▸ **Exercise**
Please read the records below and return each line holding the string "Collection".

▸ **Extracted records**

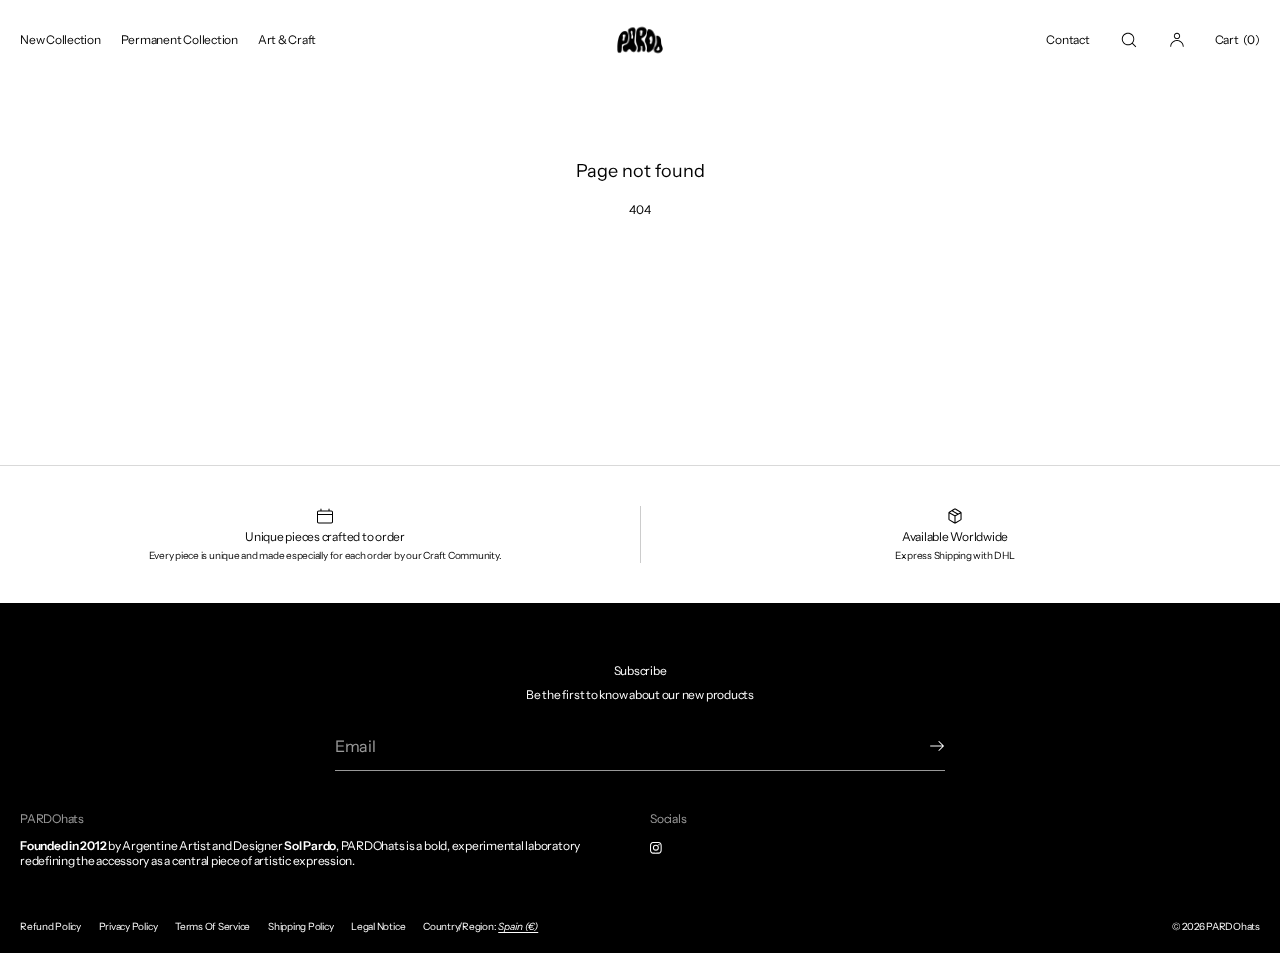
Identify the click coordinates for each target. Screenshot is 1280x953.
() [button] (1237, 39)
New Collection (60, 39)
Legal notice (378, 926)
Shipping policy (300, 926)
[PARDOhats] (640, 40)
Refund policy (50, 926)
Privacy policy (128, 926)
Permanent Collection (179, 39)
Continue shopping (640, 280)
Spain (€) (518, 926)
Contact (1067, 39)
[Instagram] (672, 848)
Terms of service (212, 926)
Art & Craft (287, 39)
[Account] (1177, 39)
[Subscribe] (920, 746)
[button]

▸ **Expected answer**
New Collection (60, 39)
Permanent Collection (179, 39)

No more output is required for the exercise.